**** Daftar Entri

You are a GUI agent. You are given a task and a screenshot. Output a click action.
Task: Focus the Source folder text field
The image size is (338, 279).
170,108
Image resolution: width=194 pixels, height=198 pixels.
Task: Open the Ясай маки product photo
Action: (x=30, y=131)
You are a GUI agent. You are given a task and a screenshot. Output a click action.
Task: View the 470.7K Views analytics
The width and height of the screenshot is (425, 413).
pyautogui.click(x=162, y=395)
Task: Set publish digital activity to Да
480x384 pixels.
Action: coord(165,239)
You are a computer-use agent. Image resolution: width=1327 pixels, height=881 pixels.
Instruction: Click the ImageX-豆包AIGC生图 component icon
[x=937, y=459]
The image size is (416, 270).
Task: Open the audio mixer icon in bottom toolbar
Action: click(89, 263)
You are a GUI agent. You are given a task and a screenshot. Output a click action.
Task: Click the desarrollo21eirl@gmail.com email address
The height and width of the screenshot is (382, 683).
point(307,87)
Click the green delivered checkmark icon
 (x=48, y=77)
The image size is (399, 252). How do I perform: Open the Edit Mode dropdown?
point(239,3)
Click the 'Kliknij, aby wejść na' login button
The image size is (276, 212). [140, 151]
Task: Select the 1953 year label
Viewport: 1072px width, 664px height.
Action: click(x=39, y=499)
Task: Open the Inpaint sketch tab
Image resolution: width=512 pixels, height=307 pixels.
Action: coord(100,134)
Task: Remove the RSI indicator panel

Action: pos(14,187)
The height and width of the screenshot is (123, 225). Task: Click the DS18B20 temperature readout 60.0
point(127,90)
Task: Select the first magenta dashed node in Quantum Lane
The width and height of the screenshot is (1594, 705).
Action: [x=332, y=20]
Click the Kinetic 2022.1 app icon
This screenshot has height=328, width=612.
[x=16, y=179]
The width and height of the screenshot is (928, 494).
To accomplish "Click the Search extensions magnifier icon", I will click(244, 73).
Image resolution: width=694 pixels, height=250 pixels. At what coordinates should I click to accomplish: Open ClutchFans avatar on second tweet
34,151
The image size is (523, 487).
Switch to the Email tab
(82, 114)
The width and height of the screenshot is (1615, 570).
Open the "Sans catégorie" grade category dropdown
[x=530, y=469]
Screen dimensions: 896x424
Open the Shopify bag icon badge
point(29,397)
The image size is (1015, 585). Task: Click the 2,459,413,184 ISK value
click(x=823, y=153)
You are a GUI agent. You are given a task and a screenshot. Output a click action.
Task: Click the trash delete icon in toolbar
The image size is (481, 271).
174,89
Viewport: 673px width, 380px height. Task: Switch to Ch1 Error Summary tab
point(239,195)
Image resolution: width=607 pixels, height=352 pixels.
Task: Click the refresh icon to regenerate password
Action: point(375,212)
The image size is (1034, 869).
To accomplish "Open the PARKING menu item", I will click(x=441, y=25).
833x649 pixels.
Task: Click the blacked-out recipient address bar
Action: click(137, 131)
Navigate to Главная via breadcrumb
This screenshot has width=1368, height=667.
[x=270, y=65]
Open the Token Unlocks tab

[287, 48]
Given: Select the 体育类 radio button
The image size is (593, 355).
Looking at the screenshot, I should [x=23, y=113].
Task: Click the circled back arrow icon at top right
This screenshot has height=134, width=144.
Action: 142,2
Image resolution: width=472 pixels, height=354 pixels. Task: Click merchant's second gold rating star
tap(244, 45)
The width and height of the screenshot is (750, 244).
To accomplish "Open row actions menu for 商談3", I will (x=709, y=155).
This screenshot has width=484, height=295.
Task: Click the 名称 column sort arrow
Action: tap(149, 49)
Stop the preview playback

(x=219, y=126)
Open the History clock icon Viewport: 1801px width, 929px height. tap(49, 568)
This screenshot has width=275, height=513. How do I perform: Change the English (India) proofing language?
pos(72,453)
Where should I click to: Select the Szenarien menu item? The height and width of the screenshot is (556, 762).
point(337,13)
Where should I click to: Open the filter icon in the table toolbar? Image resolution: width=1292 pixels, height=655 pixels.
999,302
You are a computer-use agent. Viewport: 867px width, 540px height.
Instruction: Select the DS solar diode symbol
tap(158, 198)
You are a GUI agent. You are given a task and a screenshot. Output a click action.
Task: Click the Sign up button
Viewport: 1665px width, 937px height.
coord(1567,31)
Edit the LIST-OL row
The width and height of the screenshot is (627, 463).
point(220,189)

********

▶ [Petunjuk dan Ketentuan]
Tulis ulang seluruh listing di atas dengan mengganti "You are a GUI agent" menjadi "You are a GUI assistant", tanpa mengubah bagian lain.

▶ [Hasil Latihan]
You are a GUI assistant. You are given a task and a screenshot. Output a click action.
Task: Focus the Source folder text field
The image size is (338, 279).
170,108
Image resolution: width=194 pixels, height=198 pixels.
Task: Open the Ясай маки product photo
Action: (x=30, y=131)
You are a GUI assistant. You are given a task and a screenshot. Output a click action.
Task: View the 470.7K Views analytics
The width and height of the screenshot is (425, 413).
pyautogui.click(x=162, y=395)
Task: Set publish digital activity to Да
480x384 pixels.
Action: coord(165,239)
You are a computer-use agent. Image resolution: width=1327 pixels, height=881 pixels.
Instruction: Click the ImageX-豆包AIGC生图 component icon
[x=937, y=459]
The image size is (416, 270).
Task: Open the audio mixer icon in bottom toolbar
Action: click(89, 263)
You are a GUI assistant. You are given a task and a screenshot. Output a click action.
Task: Click the desarrollo21eirl@gmail.com email address
The height and width of the screenshot is (382, 683).
point(307,87)
Click the green delivered checkmark icon
 (x=48, y=77)
The image size is (399, 252). How do I perform: Open the Edit Mode dropdown?
point(239,3)
Click the 'Kliknij, aby wejść na' login button
The image size is (276, 212). [140, 151]
Task: Select the 1953 year label
Viewport: 1072px width, 664px height.
Action: click(x=39, y=499)
Task: Open the Inpaint sketch tab
Image resolution: width=512 pixels, height=307 pixels.
Action: coord(100,134)
Task: Remove the RSI indicator panel

Action: pos(14,187)
The height and width of the screenshot is (123, 225). Task: Click the DS18B20 temperature readout 60.0
point(127,90)
Task: Select the first magenta dashed node in Quantum Lane
The width and height of the screenshot is (1594, 705).
Action: [x=332, y=20]
Click the Kinetic 2022.1 app icon
This screenshot has height=328, width=612.
[x=16, y=179]
The width and height of the screenshot is (928, 494).
To accomplish "Click the Search extensions magnifier icon", I will click(244, 73).
Image resolution: width=694 pixels, height=250 pixels. At what coordinates should I click to accomplish: Open ClutchFans avatar on second tweet
34,151
The image size is (523, 487).
Switch to the Email tab
(82, 114)
The width and height of the screenshot is (1615, 570).
Open the "Sans catégorie" grade category dropdown
[x=530, y=469]
Screen dimensions: 896x424
Open the Shopify bag icon badge
point(29,397)
The image size is (1015, 585). Task: Click the 2,459,413,184 ISK value
click(x=823, y=153)
You are a GUI assistant. You are given a task and a screenshot. Output a click action.
Task: Click the trash delete icon in toolbar
The image size is (481, 271).
174,89
Viewport: 673px width, 380px height. Task: Switch to Ch1 Error Summary tab
point(239,195)
Image resolution: width=607 pixels, height=352 pixels.
Task: Click the refresh icon to regenerate password
Action: point(375,212)
The image size is (1034, 869).
To accomplish "Open the PARKING menu item", I will click(x=441, y=25).
833x649 pixels.
Task: Click the blacked-out recipient address bar
Action: click(137, 131)
Navigate to Главная via breadcrumb
This screenshot has width=1368, height=667.
[x=270, y=65]
Open the Token Unlocks tab

[287, 48]
Given: Select the 体育类 radio button
The image size is (593, 355).
Looking at the screenshot, I should [x=23, y=113].
Task: Click the circled back arrow icon at top right
This screenshot has height=134, width=144.
Action: 142,2
Image resolution: width=472 pixels, height=354 pixels. Task: Click merchant's second gold rating star
tap(244, 45)
The width and height of the screenshot is (750, 244).
To accomplish "Open row actions menu for 商談3", I will (x=709, y=155).
This screenshot has width=484, height=295.
Task: Click the 名称 column sort arrow
Action: tap(149, 49)
Stop the preview playback

(x=219, y=126)
Open the History clock icon Viewport: 1801px width, 929px height. tap(49, 568)
This screenshot has width=275, height=513. How do I perform: Change the English (India) proofing language?
pos(72,453)
Where should I click to: Select the Szenarien menu item? The height and width of the screenshot is (556, 762).
point(337,13)
Where should I click to: Open the filter icon in the table toolbar? Image resolution: width=1292 pixels, height=655 pixels.
999,302
You are a computer-use agent. Viewport: 867px width, 540px height.
Instruction: Select the DS solar diode symbol
tap(158, 198)
You are a GUI assistant. You are given a task and a screenshot. Output a click action.
Task: Click the Sign up button
Viewport: 1665px width, 937px height.
coord(1567,31)
Edit the LIST-OL row
The width and height of the screenshot is (627, 463).
point(220,189)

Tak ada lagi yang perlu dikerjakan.